━━━ Recorded information
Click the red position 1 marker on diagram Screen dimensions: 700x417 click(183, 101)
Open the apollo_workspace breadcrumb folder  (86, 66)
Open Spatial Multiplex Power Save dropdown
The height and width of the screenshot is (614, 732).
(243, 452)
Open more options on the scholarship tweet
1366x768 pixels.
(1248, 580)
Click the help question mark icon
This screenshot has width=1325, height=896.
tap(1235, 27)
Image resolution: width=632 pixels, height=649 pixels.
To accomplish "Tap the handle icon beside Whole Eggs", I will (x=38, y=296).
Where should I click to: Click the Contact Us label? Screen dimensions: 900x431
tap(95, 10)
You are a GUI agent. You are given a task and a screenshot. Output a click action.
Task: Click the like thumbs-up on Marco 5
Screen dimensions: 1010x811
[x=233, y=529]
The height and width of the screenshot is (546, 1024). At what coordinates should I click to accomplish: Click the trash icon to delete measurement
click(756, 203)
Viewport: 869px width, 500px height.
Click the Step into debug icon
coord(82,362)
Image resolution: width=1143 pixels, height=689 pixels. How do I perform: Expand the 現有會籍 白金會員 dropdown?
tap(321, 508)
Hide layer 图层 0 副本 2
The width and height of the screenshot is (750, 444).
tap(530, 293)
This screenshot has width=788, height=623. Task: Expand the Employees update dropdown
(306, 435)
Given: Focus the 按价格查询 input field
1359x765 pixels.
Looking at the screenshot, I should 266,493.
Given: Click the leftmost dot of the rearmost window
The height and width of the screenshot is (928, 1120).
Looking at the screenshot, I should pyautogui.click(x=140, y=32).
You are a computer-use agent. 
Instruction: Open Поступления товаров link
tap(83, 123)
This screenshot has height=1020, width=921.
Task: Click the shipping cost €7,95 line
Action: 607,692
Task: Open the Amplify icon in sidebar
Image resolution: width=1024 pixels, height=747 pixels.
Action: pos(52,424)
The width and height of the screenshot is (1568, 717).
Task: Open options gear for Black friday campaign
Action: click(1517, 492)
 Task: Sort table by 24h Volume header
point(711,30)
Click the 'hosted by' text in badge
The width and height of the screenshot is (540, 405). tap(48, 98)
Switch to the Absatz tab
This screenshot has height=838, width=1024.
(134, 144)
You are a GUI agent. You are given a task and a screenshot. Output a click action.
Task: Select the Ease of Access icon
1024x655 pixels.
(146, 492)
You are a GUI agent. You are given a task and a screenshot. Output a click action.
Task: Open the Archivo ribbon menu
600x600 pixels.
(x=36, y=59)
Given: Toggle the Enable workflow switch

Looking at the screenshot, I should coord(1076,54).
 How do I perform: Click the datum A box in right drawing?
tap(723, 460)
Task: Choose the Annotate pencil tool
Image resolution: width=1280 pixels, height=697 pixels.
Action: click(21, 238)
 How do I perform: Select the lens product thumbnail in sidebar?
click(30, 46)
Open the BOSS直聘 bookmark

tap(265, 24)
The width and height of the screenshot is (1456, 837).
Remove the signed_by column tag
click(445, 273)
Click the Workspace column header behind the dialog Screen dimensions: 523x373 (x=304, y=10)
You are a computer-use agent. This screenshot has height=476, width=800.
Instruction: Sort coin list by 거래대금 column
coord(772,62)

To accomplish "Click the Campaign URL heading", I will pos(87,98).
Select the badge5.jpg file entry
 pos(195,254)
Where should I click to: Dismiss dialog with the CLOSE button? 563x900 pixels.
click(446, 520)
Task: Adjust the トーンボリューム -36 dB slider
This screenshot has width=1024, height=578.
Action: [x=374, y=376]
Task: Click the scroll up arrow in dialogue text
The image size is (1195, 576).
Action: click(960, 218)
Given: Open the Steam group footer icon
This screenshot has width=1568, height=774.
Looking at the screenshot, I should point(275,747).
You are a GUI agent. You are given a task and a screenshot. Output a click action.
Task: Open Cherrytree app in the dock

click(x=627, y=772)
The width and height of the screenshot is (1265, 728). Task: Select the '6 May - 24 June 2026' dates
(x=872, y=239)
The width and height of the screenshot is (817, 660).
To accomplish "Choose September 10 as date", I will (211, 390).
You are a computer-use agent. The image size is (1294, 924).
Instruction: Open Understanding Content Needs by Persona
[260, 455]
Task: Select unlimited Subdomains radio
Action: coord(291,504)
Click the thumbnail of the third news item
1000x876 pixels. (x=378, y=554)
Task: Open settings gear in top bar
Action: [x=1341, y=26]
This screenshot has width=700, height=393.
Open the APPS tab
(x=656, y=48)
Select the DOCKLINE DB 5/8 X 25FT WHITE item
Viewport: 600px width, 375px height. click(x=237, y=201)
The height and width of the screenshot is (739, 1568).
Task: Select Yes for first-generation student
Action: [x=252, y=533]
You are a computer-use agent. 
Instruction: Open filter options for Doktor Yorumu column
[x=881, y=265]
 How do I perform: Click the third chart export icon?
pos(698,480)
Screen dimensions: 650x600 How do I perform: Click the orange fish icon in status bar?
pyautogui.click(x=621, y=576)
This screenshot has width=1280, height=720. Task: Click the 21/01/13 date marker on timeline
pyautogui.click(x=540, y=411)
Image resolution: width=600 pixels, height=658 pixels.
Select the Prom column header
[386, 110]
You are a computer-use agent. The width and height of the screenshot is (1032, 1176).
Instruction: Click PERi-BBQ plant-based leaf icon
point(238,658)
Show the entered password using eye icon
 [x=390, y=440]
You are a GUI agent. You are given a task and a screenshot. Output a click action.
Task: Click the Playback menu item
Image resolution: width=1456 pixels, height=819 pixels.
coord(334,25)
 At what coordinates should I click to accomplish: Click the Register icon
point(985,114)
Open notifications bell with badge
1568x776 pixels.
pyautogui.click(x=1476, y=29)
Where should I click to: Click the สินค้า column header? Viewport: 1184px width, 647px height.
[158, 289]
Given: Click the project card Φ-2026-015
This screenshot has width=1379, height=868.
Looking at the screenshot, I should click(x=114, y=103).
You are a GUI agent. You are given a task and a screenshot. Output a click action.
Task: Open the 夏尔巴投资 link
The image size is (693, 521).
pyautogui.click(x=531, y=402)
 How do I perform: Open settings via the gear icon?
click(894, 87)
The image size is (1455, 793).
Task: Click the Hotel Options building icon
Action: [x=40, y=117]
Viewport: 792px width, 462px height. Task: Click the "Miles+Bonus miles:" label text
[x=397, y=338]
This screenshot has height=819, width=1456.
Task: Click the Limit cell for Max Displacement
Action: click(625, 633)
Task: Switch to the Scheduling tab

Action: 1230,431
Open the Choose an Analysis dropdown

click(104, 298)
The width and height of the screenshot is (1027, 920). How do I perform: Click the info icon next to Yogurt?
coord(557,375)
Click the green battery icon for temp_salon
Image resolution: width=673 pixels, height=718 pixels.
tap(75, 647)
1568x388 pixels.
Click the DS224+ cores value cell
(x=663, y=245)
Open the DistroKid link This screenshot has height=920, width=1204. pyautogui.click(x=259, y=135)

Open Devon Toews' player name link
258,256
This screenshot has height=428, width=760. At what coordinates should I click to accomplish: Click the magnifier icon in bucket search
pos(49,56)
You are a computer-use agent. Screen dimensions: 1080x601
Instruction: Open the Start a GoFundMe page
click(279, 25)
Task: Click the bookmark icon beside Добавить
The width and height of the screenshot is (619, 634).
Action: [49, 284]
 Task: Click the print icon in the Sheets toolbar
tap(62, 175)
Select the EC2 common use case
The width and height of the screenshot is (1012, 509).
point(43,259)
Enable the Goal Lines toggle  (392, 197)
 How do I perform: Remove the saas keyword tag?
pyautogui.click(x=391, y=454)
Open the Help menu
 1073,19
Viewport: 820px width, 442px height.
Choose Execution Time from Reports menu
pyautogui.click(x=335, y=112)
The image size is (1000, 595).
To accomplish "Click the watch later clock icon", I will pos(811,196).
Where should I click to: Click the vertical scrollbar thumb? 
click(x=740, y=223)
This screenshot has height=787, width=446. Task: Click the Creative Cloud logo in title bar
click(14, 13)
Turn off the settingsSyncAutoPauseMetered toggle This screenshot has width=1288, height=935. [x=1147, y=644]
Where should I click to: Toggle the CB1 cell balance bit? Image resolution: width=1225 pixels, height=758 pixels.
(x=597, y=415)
━━━━━━
- _Problem details_
If a line in the data holds the string "will", copy that line.

- _Task answer_
To accomplish "Tap the handle icon beside Whole Eggs", I will (x=38, y=296).
To accomplish "Click the Campaign URL heading", I will pos(87,98).
To accomplish "Choose September 10 as date", I will (211, 390).
To accomplish "Click the watch later clock icon", I will pos(811,196).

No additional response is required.